# Written request 1
In the blog post below, how many hours a day does the Thoreau quote say he spends sauntering, at minimum?

Day 2 #NHBPM: Free From All Worldly Engagements

writer’s cottage

I think that I cannot preserve my health and spirits, unless I spend four hours a day at least – and it is commonly more than that – sauntering through the woods and over the hills and fields, absolutely free from all worldly engagements.  ~Henry David Thoreau

Day 2 – Friday, Nov. 2  Write about the weirdest thing about your health OR Find a quote and use it as inspiration

I’m not so sure what is weird about my health, so I’m going with prompt #2.

Today I woke up in this little cottage in the North Carolina woods. It’s my third flying trip in three weeks, and I was a total grump about getting on that plane. It really stressed me out to leave my work, my complete mess of a house, and numerous obligations to come on this family trip. Back when we planned it, it sounded like a good idea – to visit Mr. McBody’s aunt and uncle (whom I adore) at their home near Asheville, North Carolina.

And as it turns out, it was a VERY good idea. It has already been way worth the stress of wrenching myself out of my life yet once again. Because the last two trips were “busy” trips – one for a conference and to visit friends, and the second to visit Juniorette up at her college. They were bustling and busy and stimulating and GREAT, but also kind of exhausting before, during and after.

This trip? It almost brings tears to my eyes to realize how perfect it is, and how much I needed it. I am, as is no secret, a very very social person. I love meeting up with people at all of my beloved COMMUNITIES. I thrive on community – at Fitbloggin, at Weight Watchers, my adoption peeps, my writer buddies. But what might not be as well known is that I absolutely thrive and need solitude. I NEED IT.

# Material provided
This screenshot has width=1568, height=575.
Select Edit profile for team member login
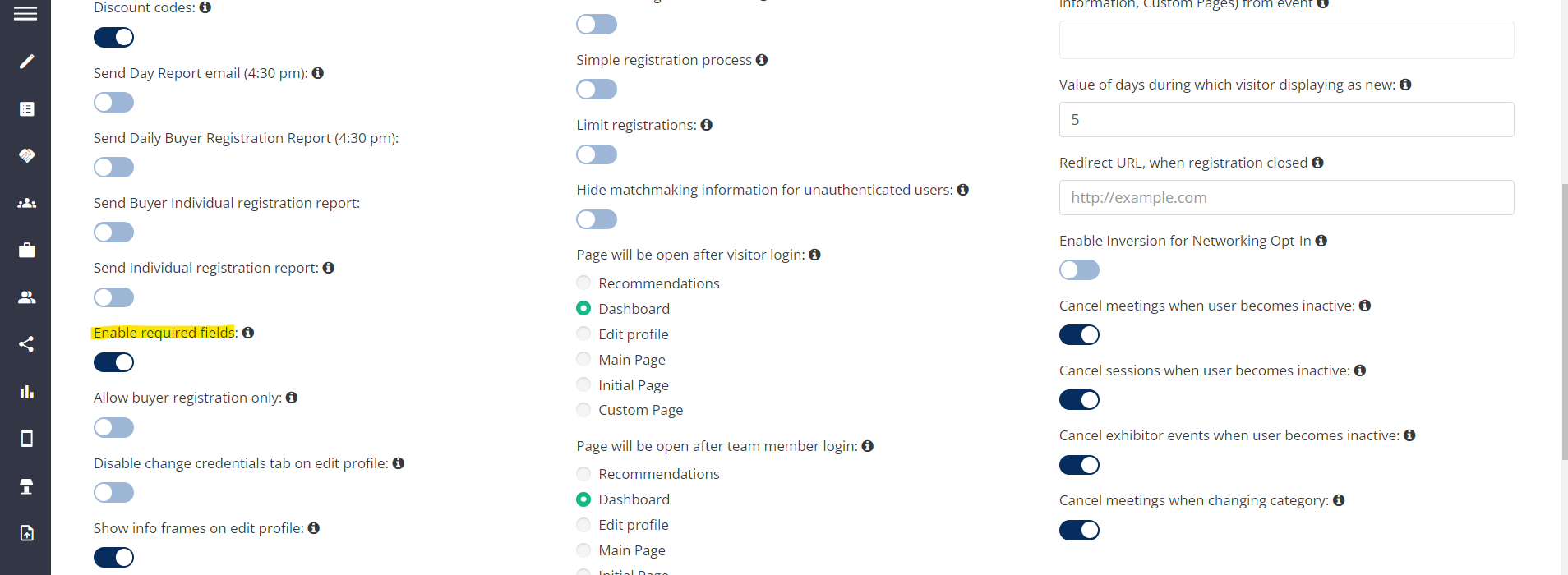tap(583, 525)
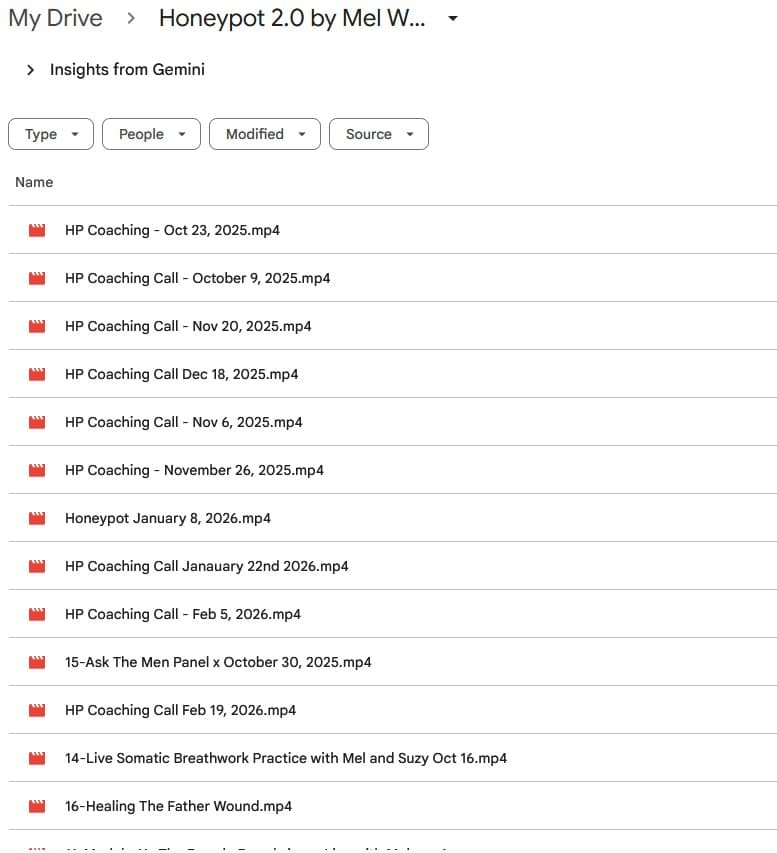Click video icon for Somatic Breathwork Practice file
The image size is (777, 853).
tap(37, 758)
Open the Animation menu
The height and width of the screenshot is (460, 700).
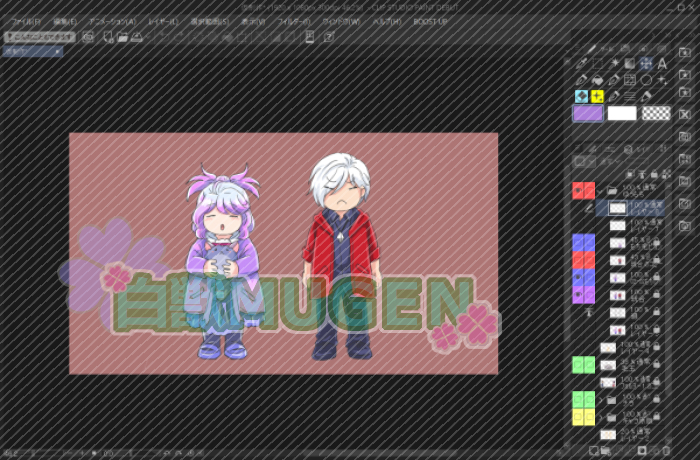[112, 20]
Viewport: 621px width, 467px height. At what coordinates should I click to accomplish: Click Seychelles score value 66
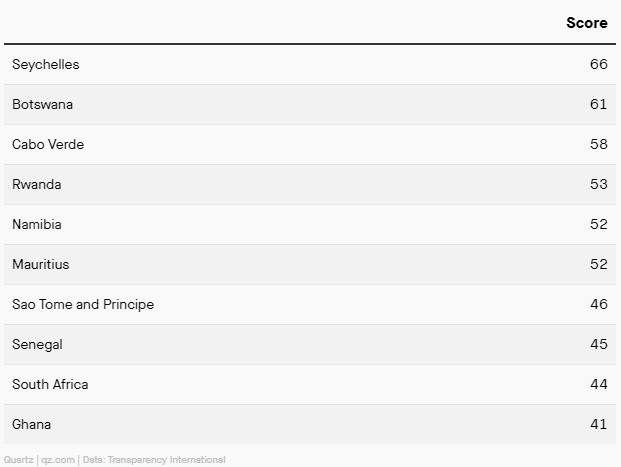pyautogui.click(x=598, y=64)
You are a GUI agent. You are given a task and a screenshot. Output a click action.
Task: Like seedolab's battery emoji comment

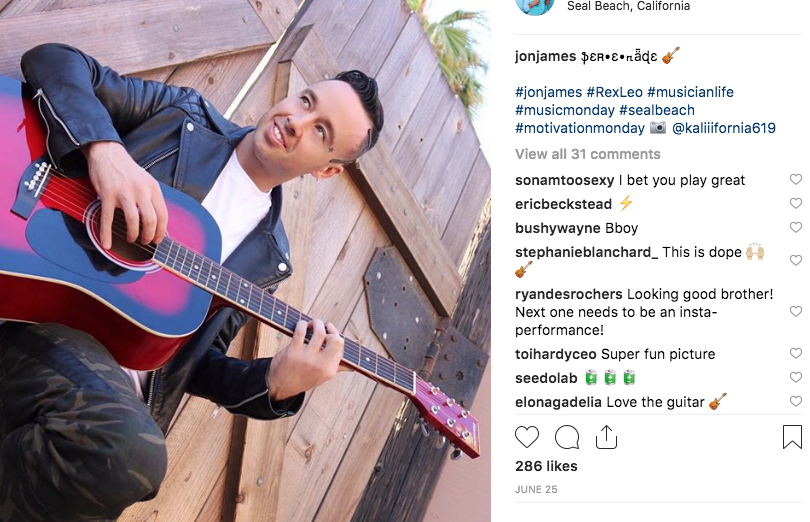pyautogui.click(x=796, y=377)
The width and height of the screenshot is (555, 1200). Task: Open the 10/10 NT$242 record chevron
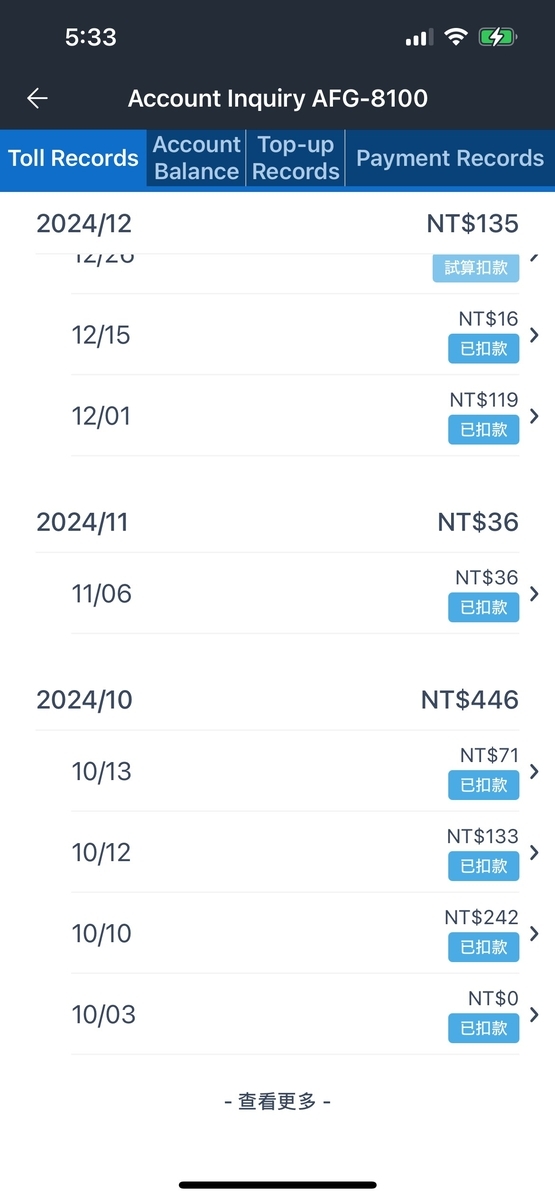coord(534,933)
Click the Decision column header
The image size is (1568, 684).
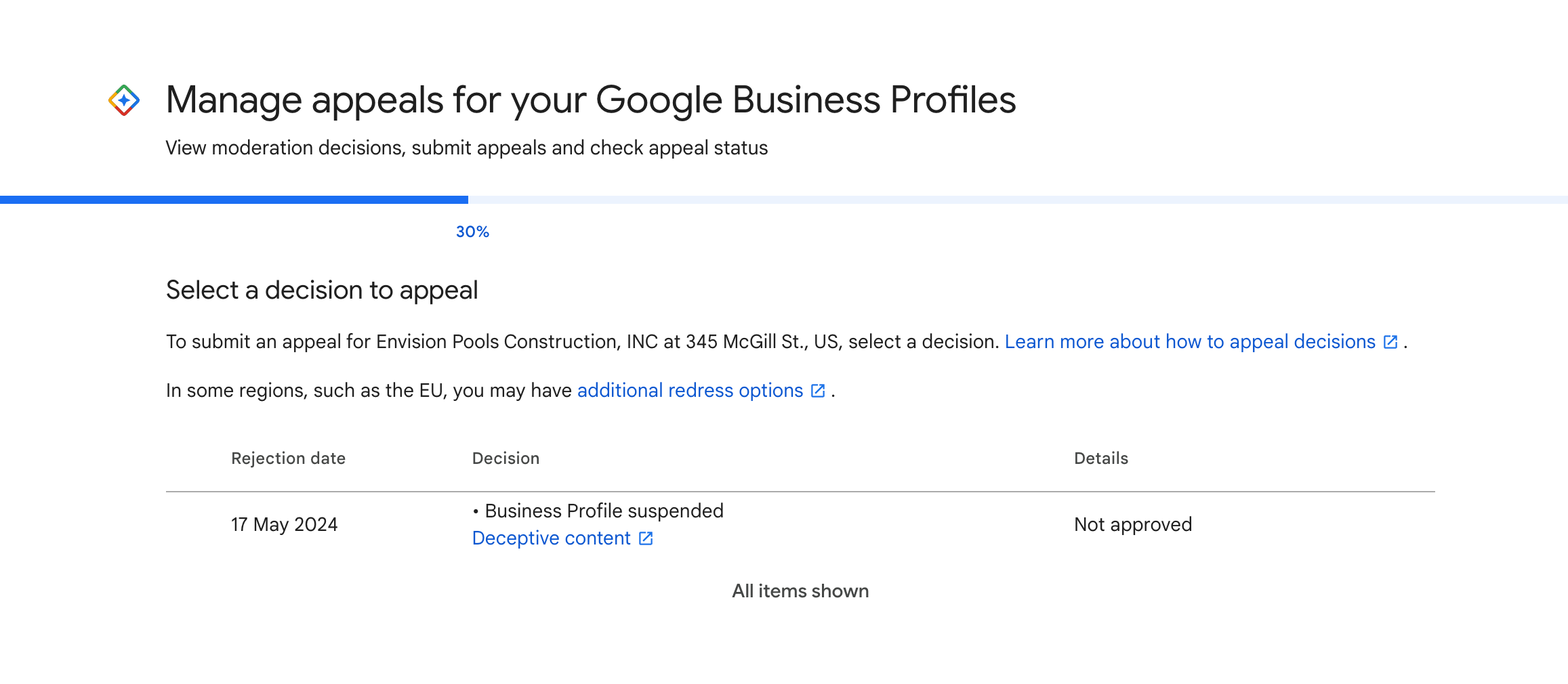click(506, 458)
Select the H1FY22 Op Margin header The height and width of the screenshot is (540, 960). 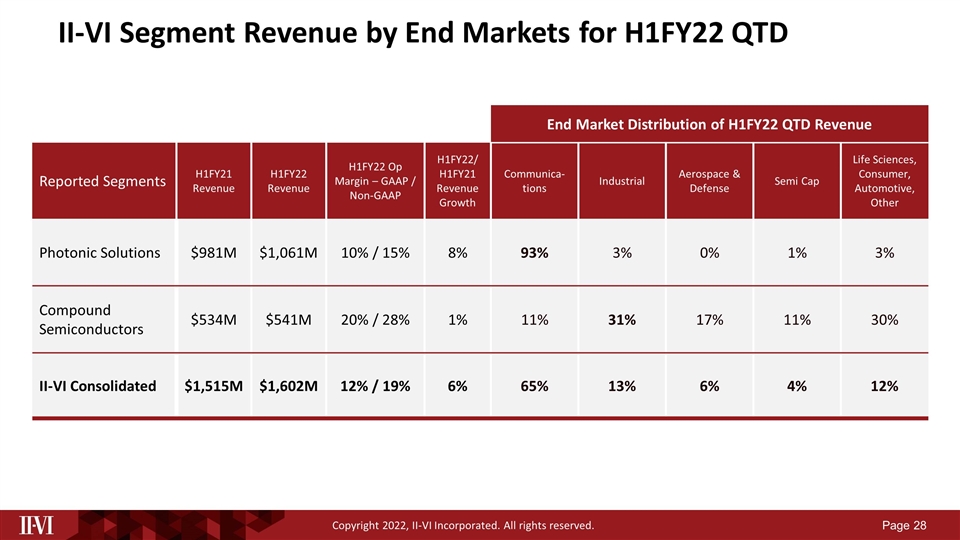(373, 181)
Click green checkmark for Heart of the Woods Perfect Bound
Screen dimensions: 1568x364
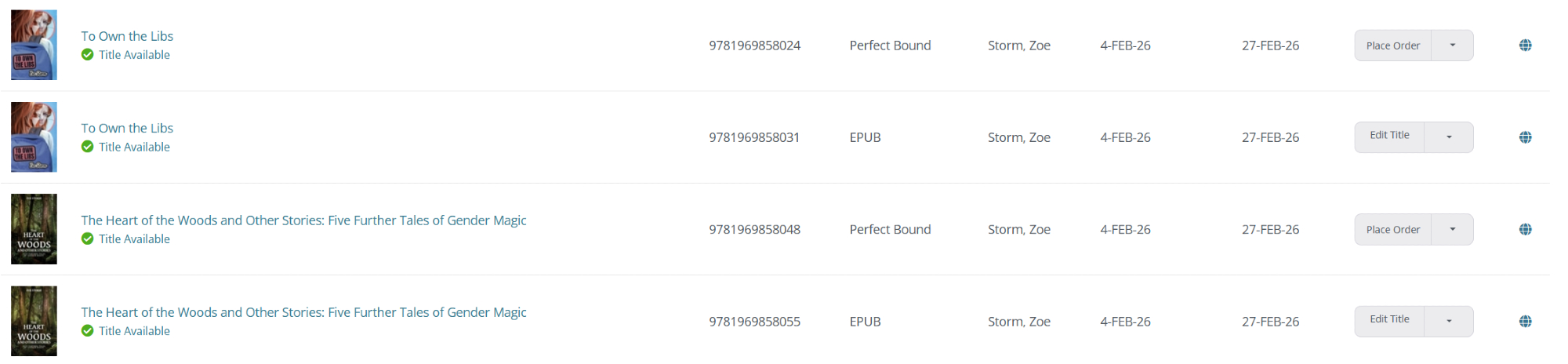tap(88, 238)
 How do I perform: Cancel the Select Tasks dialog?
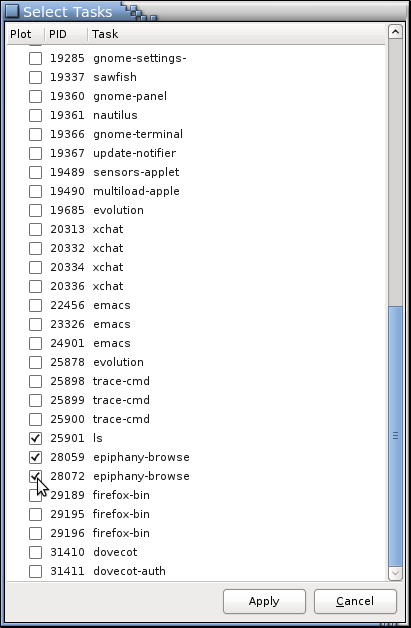point(355,601)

# Written request 2
Pull out every line of the entries above that contains the word "Open".

# Worked solution 1
Four hours a day.

# Worked solution 2
Open the Animation menu
The width and height of the screenshot is (555, 1200). Task: Open the 10/10 NT$242 record chevron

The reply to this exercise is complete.